Again, Drake glanced at her. This time, Averyl felt his gaze burn across her mouth,
her breasts, her belly, before it slid away. “They will raise a babe well.”
“Aye, ’tis the getting of one that seems to be the trouble. Gwenyth is impatient to
conceive—and insistent that Aric help her as often as he can spare a moment.”
Finally, Drake directed a frown at Kieran. “And he complains of this?”
Kieran laughed.
Averyl flushed hotly when Drake’s stare passed over her once more. She looked away,
only to see Kieran watching her, the smile on his mouth turning questioning.
“Aric claims exhaustion,” Kieran said, “but never displeasure. And what of you? Any
thoughts of a babe?”
“Nay!” exclaimed Averyl.
“’Tis not possible,” said Drake at the same time.
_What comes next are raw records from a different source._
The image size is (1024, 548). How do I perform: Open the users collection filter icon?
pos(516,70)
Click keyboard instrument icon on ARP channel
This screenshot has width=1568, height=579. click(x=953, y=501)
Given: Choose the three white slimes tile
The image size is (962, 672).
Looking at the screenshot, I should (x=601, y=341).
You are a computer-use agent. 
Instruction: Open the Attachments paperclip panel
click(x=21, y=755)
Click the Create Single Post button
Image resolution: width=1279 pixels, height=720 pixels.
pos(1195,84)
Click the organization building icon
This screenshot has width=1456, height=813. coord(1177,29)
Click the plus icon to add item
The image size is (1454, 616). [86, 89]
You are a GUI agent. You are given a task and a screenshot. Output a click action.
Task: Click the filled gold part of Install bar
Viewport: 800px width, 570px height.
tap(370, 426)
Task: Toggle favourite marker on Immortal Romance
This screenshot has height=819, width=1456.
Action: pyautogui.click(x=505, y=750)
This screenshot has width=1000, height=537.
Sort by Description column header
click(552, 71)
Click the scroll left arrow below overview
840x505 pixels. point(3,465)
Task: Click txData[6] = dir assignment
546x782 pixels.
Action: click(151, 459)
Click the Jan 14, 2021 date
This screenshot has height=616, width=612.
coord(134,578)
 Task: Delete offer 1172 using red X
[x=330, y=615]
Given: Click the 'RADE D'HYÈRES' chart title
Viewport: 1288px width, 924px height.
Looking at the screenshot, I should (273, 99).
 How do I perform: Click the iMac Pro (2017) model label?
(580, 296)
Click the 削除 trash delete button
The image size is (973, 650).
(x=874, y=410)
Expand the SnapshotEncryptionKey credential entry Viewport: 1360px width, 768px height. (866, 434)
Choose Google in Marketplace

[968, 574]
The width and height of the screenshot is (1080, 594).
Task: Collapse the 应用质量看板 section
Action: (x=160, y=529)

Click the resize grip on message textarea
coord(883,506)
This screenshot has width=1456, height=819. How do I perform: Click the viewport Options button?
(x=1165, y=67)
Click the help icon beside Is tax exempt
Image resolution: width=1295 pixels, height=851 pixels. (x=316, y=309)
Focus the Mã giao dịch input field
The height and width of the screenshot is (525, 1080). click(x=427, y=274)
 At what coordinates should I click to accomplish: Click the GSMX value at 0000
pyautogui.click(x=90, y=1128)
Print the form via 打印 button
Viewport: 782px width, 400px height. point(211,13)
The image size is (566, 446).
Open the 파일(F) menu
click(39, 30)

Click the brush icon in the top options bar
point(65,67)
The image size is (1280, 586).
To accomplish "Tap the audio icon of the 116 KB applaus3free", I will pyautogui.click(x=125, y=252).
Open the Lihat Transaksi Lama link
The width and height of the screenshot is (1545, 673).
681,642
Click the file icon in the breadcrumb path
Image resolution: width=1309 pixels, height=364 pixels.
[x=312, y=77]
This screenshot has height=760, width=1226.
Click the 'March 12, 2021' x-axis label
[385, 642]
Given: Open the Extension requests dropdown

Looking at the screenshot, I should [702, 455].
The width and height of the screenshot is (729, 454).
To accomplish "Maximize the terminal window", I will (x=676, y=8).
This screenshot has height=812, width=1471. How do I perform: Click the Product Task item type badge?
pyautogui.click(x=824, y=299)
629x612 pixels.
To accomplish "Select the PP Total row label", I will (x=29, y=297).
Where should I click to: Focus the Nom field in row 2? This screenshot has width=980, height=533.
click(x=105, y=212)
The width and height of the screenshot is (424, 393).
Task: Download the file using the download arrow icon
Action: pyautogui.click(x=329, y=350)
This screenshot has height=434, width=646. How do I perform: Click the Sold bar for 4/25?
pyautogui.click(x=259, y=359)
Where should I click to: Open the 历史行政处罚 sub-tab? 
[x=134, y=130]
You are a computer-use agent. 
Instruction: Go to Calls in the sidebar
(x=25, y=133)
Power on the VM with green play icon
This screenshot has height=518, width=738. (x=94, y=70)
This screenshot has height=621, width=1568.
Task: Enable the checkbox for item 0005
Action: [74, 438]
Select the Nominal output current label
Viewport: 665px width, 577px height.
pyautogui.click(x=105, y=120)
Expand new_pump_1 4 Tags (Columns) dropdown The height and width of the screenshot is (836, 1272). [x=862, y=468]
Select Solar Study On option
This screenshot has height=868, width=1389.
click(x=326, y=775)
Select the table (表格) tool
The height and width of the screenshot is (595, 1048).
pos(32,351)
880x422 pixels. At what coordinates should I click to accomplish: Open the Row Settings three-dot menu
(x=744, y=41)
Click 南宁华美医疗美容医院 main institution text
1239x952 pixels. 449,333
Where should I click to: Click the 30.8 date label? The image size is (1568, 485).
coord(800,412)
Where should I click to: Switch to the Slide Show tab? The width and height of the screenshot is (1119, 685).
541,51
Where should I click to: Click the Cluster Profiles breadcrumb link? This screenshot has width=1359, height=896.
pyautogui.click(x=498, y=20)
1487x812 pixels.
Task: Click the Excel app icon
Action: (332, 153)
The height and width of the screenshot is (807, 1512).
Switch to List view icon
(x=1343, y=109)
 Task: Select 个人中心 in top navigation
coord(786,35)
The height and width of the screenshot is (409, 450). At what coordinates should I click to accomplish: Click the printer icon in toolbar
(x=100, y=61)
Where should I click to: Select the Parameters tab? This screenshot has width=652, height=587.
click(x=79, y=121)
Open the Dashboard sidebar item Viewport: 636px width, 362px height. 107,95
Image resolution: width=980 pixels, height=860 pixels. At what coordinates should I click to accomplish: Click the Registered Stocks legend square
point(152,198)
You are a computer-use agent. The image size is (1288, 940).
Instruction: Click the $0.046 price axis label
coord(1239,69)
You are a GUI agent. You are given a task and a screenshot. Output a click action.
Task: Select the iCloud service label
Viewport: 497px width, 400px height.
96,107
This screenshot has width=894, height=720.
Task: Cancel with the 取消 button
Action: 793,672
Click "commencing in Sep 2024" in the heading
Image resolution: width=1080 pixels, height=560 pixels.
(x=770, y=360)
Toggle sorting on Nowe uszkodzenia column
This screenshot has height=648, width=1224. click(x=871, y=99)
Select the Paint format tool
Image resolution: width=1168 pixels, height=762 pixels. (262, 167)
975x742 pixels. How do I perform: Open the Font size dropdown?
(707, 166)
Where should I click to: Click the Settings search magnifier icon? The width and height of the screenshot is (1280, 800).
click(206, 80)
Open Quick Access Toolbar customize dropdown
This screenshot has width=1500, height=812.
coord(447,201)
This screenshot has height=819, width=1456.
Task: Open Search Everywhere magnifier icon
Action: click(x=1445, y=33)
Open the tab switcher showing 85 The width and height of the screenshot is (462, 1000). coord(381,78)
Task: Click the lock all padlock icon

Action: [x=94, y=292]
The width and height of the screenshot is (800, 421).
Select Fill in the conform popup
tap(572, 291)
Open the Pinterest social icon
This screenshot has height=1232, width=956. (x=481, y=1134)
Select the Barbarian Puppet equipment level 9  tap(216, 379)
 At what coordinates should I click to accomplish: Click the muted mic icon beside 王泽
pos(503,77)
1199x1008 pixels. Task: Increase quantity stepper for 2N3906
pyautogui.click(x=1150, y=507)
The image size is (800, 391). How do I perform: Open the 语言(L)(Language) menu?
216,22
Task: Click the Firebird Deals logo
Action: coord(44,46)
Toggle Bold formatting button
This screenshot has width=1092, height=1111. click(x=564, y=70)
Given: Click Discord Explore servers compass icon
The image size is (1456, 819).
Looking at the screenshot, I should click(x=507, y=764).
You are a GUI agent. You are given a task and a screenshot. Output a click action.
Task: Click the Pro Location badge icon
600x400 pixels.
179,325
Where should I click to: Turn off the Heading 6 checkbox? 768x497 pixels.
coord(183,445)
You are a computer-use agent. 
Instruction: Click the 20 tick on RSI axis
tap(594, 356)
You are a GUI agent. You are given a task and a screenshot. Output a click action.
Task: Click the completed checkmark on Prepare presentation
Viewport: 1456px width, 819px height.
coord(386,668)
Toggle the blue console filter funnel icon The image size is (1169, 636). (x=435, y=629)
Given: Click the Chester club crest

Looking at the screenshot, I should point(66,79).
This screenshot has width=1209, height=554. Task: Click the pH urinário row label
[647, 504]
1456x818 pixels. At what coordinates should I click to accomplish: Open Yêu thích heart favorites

Silence fell across the table as they looked at one another. Averyl gripped her eating
knife in her hand, absorbing the desire burning in Drake’s black eyes. She glared
in return.
“Soon that will change,” Drake added.
“Never.” Pushing her trencher away, Averyl rose from her chair. “Pardon me,” she murmured
to Kieran, then made for the door.
Emptiness gaped within Averyl as she realized Drake still wanted only to ease his
lust. His heart did not call to hers and never would. She had known thus, but to be
so reminded pained her.
She had no more made her way past the table when Drake followed, gripping her arm.
“We have not finished with our meal.”
“I am finished.” Averyl hoped he understood she meant not only her supper.
After a stiff, silent moment, Drake slipped his hand around her waist and brought
her against his chest and the pounding of his heart. The urgency in his hands flowed
into her body. A part of her longed to melt against him, to take the affection he
surprisingly gave in that moment. But turmoil prevailed in her heart. Naught would
change if she gave in. Drake wanted her available to his hunger, while he gave naught
of himself. And if she let him, he’d shatter her heart—if he had not already.
“Release me,” she whispered, hoping he could not see the tears gathering in her eyes.
Against her, Drake’s body went taut and unwelcoming. A moment later, he stepped away.
“You cannot run forever.”
Averyl jerked open the door. “I have no need. You will discard me soon enough.”
Stomach clenched with pain and fury, she slammed the door, knowing she must put him
out of her heart—or admit that she had fallen in love.
* * * * *
As the door trembled in the portal, Drake stood mute. Disbelief, shock, and anger
warred in his gut, along with something that felt like pain. He cursed, raking a hand
through his hair. Did she no longer care about him? Had she ever cared at all? Had
her fickle affection turned to his friend?
A moment later, he felt a heavy gaze upon him from across the room. When he turned
about, he was surprised by Kieran’s questioning stare. With Averyl rejection, a rejection
that cut him deeply, he had forgotten his friend. But Kieran’s expression said he
had been watching carefully his exchange with Averyl.